Practical course in biodatabases, exam 24.2.2009

    1. What is the difference between EMBL and EnsEMBL databases? (1.25 p)
    2. What are the differences between Genbank and RefSeq databases? (1.25 p)
    3. When it is advisable to search data from RefSeq as opposed to Genbank? (1.25 p)
    4. If you had a DNA sequence for the human gene XRCC4, how would you go about searching for annotations for this gene? And how would you get the protein sequence coded by the gene? (1.25 p)

    1. A database contains information on all known human genetic disorders, covers over 12,000 genes and focuses on the relationship between phenotype and genotype.
      1. On the basis of this database, what is the number of genes with known sequence and phenotype in chromosome 22? (1.25 p)
      2. One of the genes is MIAT. How many SNPs are known from this gene? (1.25p)
    2. Perform a BLAST search by using the sequence of the fifth exon of the MIAT gene.
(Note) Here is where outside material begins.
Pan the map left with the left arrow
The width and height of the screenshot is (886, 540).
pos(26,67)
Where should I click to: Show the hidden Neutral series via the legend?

From what animal(s) the corresponding sequence information is/are known (almost) completely? (2.5 p)

  1. Give the SQL queries that answer the following questions. (5p, 1p each)

    1. What is the total number of transcripts?
    2. How many of these transcripts have a corresponding protein translation?
    3. What is the stable ID and length of the longest transcript?
    4. There is a SNP at position 534 066 (bp) in chromosome 17. What is the stable_id of the gene covering this location?
    5. How many genes have (at least one) protein translation?

  2. Give the SQL queries that answer the following questions. (5p, 1p each)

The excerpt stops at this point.